NATO could also lose Greece as a forward-base area. Although Athens has not yet ordered NATO forces to leave Greece, as De Gaulle did in France, the alliance's officials fear that they may soon be barred from the large missile firing range and air-weapons training center on Crete. Of even greater importance are America's seven military bases and five communications sites that exist in Greece under a bilateral Athens-Washington treaty not directly related to NATO. Greece could break the treaty, though at week's end, it had given no indication that it would do so. Loss of the sites would deprive America of its antisubmarine warfare base and Sixth Fleet resupply facilities at Crete's Suda Bay (described by one U.S. officer as "one of the best natural harbors in the world").
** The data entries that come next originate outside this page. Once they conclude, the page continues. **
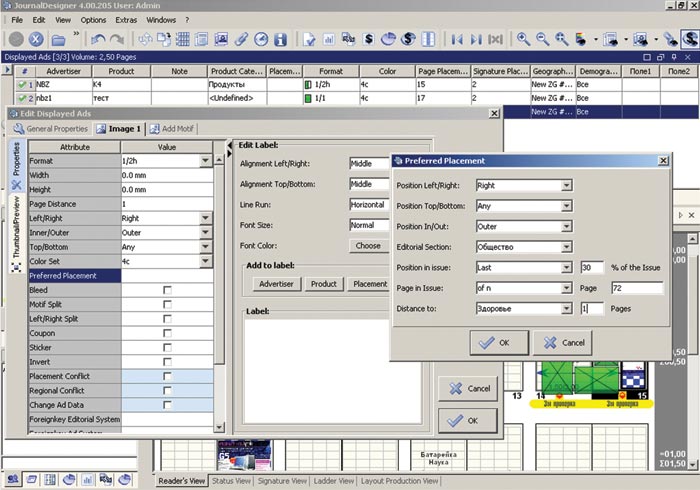Image resolution: width=700 pixels, height=490 pixels.
Task: Open the Format attribute dropdown
Action: (x=205, y=161)
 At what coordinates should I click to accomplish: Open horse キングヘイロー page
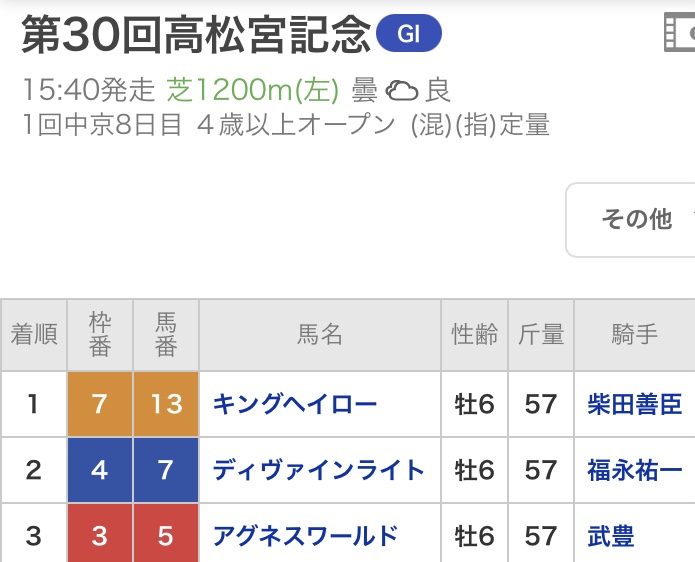[x=295, y=404]
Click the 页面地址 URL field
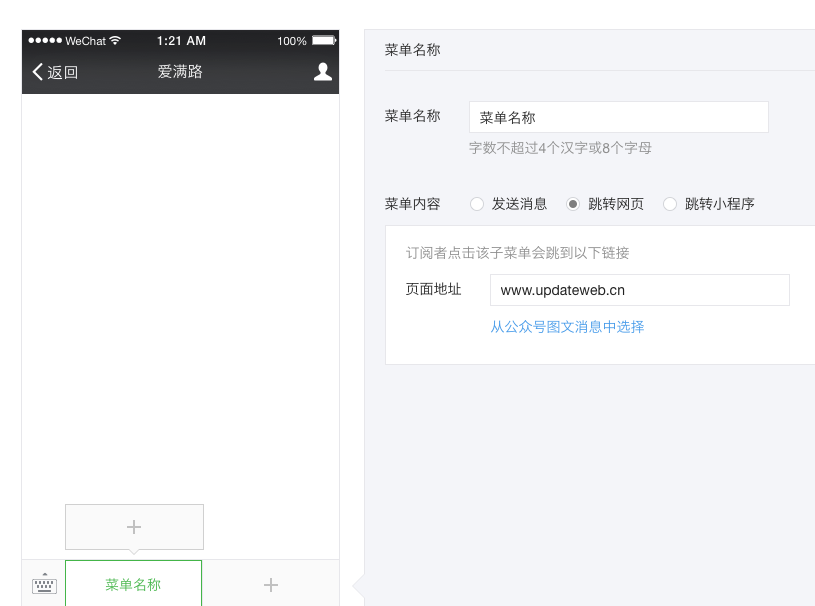The width and height of the screenshot is (815, 606). [639, 290]
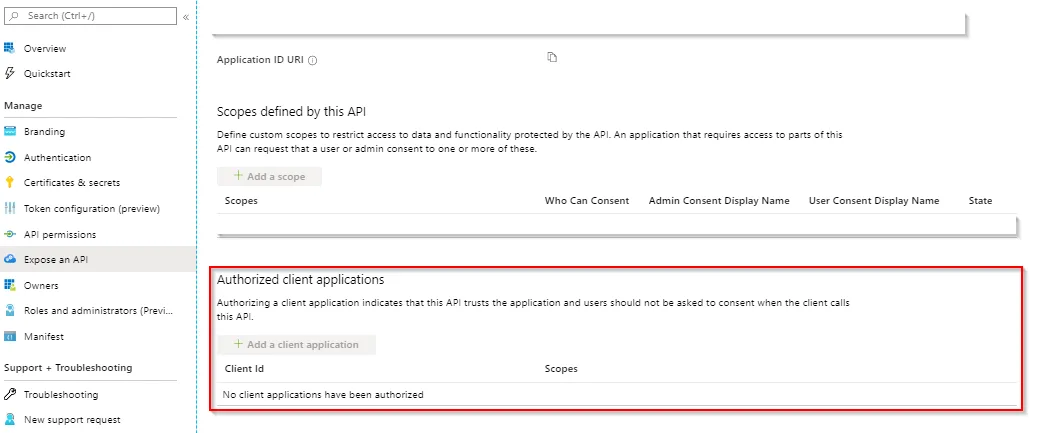Screen dimensions: 1039x433
Task: Click the Branding icon
Action: 10,131
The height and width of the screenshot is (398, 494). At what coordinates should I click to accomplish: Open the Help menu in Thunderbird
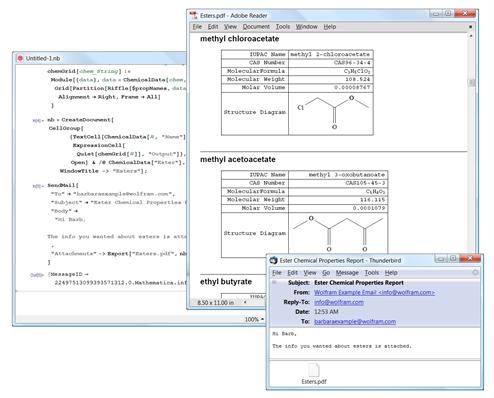[x=391, y=273]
It would also mean giving up bases on Crete and near the Bulgarian border, where tactical nuclear warheads are stockpiled.
Docking Rights. At present, about 4,000 U.S. military personnel and 6,000 dependents are stationed in Greece, including those attached to the home-port facilities for six U.S. destroyers. The U.S. had also hoped to get docking rights for at least one large aircraft carrier in the country. The Greek bases are important because the next closest facilities available to the U.S. are in Italy, 1,000 miles to the west. Ships based in Italy would take longer to get to their assigned station in the eastern Mediterranean. This would reduce U.S. flexibility in the explosive Middle East.
Such a weakening of NATO and American tactical capability do not go unnoticed by Moscow. While the Greek defection from NATO will certainly not encourage the Soviets to launch an all out war--U.S. nuclear retaliatory force prevents that--it could embolden the Russians in the Middle East. For example, the Soviet fleet might be tempted in a future crisis to blockade Israeli ports or protect the movements of Syrian and Egyptian warships from Israeli forces. What could be even more disruptive to East-West stability, Russia --despite detente--might dare to intervene in the turmoil in Yugoslavia that is expected to follow the death of the aging Josip Broz Tito. For the past three years NATO units (including Greeks and Turks) have held exercises in northern Greece to practice intercepting Warsaw Pact forces if they move through Bulgaria on their way to invade Yugoslavia. Now, with Athens out of NATO, such a strategy becomes much more difficult and removes at least one deterrent, however minor in the scale of Soviet strategic considerations, to a Russian attack on Yugoslavia.
By leaving NATO, Greece also leaves itself open to attack by the Communist countries to the north, although such aggression at present is highly unlikely. Yet in that volatile area, even the improbable must be considered. American and NATO officials hope that as Greek leaders come to realize their potential danger, they will decide that they need NATO as much as, if not more than, NATO needs them.